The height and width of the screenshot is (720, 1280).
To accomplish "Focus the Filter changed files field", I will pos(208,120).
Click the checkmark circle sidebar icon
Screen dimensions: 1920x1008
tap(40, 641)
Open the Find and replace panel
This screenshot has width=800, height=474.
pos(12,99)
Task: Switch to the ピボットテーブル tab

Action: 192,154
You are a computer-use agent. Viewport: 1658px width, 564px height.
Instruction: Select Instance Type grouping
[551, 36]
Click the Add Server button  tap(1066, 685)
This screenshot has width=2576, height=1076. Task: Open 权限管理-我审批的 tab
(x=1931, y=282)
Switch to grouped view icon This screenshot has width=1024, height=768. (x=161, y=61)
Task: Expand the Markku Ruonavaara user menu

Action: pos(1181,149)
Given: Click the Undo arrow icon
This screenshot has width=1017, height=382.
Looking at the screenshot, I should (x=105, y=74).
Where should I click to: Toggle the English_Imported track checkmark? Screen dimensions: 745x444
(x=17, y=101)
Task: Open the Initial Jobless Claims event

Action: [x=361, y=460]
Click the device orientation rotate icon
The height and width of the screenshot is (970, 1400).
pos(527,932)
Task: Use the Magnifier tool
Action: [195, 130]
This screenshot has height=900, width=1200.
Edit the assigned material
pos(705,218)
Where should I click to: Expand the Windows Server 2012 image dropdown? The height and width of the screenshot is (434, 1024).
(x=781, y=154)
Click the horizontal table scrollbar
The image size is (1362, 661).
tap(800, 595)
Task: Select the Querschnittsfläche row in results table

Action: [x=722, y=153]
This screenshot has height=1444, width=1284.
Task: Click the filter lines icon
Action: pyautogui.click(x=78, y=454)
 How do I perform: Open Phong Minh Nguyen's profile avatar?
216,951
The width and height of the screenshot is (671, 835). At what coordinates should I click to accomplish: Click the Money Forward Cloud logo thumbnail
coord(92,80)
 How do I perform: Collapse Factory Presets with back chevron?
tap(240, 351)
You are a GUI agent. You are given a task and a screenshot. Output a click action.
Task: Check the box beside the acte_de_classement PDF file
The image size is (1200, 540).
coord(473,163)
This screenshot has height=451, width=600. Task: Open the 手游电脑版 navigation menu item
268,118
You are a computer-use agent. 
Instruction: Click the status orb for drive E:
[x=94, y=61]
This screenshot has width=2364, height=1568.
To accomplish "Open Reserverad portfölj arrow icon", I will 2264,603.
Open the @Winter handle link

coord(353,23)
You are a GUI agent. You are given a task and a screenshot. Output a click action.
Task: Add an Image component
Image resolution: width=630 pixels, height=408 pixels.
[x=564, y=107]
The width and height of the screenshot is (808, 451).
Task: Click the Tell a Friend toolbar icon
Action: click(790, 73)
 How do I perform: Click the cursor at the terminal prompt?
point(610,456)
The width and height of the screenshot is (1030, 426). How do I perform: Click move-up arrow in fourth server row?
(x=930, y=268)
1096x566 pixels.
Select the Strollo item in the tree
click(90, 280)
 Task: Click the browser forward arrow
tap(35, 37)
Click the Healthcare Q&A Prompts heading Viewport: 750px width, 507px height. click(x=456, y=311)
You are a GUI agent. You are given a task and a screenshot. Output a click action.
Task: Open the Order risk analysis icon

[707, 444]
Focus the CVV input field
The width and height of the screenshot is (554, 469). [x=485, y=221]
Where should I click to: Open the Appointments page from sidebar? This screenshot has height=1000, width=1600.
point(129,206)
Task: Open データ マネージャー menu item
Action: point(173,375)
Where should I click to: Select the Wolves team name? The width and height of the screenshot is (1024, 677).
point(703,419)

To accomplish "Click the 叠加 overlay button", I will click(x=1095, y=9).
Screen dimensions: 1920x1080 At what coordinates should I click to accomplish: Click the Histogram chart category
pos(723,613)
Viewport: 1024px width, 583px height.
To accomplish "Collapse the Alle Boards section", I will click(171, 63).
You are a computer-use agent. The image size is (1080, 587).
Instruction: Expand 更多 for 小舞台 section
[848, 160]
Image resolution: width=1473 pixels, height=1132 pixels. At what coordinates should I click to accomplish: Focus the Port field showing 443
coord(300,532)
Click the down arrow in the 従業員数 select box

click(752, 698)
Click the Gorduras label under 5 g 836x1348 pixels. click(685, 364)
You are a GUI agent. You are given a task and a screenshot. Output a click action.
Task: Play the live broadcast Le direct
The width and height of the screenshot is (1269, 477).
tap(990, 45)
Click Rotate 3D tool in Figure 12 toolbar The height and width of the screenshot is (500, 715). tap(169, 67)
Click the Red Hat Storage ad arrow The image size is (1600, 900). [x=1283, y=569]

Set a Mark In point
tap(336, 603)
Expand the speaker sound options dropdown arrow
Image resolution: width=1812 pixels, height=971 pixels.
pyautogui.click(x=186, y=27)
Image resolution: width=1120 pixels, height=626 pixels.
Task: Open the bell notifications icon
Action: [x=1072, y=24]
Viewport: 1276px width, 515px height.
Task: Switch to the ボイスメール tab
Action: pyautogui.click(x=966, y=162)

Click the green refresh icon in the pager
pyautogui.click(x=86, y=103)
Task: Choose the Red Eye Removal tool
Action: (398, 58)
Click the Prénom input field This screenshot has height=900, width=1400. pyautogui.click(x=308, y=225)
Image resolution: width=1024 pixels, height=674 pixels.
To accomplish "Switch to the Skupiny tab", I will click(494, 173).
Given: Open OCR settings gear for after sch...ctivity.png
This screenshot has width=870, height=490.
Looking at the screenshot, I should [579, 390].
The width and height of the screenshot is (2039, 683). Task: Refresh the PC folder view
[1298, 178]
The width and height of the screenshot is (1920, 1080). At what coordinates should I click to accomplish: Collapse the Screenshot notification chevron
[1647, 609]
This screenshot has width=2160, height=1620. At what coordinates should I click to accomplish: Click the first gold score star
++++++++++
- [What you should do]:
Reproduce every line from the entries that holds the word "button".

- [Task output]:
Click the Add Server button  tap(1066, 685)
To accomplish "Click the 叠加 overlay button", I will click(x=1095, y=9).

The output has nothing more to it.